━━ MATERIAL PROVIDED
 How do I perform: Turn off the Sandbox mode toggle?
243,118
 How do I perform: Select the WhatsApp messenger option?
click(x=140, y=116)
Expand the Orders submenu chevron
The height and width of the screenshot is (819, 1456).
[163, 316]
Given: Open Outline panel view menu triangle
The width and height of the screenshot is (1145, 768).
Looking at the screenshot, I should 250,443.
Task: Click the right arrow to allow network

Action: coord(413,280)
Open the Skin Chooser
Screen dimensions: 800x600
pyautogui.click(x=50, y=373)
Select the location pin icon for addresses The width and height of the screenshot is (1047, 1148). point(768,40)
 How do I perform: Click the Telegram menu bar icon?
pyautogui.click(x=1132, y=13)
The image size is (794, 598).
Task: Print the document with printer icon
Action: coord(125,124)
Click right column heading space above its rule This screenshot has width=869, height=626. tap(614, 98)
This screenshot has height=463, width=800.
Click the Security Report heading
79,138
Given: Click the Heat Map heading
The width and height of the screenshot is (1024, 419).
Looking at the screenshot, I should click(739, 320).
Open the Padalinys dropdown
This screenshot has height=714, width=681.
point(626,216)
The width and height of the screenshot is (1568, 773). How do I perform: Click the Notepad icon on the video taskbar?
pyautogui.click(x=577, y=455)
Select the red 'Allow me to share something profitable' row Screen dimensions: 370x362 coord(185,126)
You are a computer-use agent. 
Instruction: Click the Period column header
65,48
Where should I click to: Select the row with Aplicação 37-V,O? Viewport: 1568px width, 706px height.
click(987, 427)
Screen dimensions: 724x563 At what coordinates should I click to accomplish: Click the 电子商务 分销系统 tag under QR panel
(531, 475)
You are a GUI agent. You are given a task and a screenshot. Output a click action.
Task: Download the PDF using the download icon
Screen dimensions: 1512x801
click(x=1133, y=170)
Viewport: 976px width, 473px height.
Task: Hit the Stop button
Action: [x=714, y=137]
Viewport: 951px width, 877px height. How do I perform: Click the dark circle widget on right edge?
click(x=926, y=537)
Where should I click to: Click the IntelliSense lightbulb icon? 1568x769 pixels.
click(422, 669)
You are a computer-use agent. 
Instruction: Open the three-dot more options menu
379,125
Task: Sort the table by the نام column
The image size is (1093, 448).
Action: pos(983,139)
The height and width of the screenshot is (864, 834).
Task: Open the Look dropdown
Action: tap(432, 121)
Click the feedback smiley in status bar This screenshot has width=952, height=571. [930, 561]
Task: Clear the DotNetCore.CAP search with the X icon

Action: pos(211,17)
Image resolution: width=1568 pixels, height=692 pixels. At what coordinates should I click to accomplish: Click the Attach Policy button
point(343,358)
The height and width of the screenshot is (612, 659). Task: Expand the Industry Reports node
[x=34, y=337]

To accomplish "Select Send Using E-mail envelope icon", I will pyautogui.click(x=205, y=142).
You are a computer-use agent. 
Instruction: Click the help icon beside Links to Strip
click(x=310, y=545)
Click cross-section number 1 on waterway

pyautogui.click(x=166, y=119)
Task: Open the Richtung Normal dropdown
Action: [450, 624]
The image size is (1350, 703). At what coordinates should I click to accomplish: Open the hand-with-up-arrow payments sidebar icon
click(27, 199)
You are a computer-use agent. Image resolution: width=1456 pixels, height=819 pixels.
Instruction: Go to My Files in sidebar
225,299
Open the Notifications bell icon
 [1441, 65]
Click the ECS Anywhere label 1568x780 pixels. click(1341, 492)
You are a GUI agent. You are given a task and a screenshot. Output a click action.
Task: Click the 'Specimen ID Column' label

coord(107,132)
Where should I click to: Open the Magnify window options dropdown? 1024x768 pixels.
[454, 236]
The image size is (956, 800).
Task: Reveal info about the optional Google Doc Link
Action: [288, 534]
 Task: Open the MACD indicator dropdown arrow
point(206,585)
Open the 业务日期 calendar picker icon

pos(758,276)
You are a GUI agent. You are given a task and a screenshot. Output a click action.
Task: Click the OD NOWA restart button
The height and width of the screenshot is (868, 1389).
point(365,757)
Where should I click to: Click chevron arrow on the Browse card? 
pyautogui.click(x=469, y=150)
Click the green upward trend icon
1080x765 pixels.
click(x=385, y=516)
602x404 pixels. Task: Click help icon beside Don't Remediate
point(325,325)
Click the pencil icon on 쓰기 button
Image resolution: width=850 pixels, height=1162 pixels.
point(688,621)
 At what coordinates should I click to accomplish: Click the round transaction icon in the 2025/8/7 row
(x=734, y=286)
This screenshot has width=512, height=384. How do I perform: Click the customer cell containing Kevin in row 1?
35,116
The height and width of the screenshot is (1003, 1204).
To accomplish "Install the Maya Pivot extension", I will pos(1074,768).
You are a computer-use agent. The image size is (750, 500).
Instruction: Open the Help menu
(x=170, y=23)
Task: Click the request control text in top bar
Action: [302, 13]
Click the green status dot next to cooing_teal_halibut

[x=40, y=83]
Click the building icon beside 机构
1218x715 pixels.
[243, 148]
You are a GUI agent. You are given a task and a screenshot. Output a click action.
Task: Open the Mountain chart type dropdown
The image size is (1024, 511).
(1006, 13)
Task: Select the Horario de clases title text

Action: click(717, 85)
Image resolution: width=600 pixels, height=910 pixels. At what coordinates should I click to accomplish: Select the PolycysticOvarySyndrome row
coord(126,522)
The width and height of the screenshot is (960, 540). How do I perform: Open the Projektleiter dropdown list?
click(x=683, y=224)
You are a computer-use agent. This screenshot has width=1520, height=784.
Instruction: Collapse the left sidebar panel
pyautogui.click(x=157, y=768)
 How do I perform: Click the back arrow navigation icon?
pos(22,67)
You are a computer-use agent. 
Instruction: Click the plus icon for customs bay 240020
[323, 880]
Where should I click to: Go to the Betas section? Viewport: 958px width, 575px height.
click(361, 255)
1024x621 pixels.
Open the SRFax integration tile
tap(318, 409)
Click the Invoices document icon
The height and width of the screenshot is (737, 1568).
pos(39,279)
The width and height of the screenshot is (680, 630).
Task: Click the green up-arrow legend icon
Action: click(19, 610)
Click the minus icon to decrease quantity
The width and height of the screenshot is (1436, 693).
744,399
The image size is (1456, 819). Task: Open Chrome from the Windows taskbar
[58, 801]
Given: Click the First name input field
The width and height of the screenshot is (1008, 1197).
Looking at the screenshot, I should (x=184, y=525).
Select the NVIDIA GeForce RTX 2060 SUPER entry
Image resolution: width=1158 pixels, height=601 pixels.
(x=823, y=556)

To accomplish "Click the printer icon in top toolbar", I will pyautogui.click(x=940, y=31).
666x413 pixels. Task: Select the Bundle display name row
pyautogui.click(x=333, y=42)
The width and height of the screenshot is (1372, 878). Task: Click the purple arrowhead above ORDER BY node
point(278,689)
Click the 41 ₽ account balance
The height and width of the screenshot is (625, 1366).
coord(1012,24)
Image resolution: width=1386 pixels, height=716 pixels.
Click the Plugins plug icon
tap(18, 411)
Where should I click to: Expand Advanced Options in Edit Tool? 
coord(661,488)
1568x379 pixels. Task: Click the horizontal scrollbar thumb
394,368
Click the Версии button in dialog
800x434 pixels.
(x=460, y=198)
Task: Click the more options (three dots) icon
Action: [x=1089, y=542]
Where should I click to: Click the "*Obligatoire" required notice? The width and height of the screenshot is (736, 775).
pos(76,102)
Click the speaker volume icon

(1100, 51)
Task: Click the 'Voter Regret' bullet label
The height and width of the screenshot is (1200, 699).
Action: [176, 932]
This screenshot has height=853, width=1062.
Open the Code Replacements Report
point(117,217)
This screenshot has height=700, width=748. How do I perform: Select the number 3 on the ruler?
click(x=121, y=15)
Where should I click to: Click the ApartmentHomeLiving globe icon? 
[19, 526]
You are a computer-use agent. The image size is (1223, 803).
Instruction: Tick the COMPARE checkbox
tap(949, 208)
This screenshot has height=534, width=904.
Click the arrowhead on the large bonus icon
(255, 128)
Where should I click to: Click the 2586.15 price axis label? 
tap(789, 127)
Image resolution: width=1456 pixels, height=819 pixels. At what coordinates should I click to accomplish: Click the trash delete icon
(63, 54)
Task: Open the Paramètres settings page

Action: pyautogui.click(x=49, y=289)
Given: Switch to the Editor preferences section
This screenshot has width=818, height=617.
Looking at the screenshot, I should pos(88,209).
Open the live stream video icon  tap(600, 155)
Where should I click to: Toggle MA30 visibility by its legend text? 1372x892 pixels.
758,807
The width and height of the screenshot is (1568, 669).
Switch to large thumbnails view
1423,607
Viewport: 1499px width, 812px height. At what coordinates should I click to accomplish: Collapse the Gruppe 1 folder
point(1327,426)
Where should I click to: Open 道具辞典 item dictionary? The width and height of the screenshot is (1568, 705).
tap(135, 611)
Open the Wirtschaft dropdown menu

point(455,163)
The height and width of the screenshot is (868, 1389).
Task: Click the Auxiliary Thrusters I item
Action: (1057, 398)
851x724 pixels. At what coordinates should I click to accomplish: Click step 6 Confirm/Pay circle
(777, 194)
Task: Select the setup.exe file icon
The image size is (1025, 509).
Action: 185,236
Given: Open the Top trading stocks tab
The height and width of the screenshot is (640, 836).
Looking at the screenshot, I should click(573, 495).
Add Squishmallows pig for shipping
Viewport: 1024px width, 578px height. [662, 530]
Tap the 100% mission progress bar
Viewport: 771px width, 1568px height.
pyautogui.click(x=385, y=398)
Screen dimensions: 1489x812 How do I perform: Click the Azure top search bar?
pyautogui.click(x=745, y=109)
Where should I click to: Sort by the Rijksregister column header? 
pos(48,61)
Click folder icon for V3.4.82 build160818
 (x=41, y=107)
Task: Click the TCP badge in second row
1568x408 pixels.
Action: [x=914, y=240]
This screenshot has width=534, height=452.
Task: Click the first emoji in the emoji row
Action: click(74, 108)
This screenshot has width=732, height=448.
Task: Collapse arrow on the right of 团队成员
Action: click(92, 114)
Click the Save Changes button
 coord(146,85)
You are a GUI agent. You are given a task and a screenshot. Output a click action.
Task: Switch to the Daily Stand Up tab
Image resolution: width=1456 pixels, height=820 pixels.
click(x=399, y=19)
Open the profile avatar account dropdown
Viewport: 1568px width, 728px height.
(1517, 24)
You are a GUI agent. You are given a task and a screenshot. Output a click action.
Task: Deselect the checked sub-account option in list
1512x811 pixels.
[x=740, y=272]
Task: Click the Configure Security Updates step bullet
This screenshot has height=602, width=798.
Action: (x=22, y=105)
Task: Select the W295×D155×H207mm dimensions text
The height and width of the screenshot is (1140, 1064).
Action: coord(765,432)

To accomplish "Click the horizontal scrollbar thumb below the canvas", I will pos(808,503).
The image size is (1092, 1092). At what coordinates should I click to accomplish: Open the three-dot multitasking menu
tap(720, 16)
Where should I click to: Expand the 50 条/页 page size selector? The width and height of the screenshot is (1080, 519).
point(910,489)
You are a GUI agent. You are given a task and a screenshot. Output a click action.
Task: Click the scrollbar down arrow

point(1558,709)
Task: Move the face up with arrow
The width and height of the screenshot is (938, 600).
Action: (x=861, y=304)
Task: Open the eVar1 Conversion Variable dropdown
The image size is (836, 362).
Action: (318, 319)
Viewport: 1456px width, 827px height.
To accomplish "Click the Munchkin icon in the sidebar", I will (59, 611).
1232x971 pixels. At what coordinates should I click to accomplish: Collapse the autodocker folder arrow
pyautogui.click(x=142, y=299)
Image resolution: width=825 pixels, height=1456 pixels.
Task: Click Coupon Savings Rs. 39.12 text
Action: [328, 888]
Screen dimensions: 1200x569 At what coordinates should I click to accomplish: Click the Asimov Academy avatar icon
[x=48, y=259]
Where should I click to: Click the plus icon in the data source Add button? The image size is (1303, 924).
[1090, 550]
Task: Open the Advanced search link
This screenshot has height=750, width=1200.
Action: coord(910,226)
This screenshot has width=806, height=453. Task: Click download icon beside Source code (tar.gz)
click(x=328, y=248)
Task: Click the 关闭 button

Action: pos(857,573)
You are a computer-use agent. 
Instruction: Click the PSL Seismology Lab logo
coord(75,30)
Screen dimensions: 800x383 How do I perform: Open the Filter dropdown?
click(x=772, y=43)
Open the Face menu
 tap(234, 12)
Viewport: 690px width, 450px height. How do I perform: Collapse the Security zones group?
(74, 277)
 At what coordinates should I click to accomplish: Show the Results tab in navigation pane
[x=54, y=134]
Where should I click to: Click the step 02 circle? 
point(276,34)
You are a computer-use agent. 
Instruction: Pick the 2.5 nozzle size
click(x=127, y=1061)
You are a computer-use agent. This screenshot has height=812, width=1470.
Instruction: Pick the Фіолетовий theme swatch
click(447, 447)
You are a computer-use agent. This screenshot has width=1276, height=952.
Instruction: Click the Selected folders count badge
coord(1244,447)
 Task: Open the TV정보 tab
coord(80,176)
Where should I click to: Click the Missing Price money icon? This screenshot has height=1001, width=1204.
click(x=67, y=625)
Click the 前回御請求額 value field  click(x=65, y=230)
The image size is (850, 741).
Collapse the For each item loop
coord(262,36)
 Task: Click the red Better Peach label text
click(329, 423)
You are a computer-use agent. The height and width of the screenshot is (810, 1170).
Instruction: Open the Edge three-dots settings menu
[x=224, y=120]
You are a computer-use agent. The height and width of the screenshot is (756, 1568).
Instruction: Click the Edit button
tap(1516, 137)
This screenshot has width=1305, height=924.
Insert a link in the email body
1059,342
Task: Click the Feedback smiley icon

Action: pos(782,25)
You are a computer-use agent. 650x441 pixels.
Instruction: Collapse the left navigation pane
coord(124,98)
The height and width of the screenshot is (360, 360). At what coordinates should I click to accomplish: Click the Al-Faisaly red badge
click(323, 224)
━━━━
• [WHAT THIS TASK INVOLVES]
Rewrite the stretch from the line containing "You are a computer-use agent. The image size is (1223, 803)." through the line containing "tap(789, 127)", swapping "arrowhead" for "arrow tip" and keeping every other character unchanged.

• [FINAL RESULT]
You are a computer-use agent. The image size is (1223, 803).
Instruction: Tick the COMPARE checkbox
tap(949, 208)
This screenshot has height=534, width=904.
Click the arrow tip on the large bonus icon
(255, 128)
Where should I click to: Click the 2586.15 price axis label? 
tap(789, 127)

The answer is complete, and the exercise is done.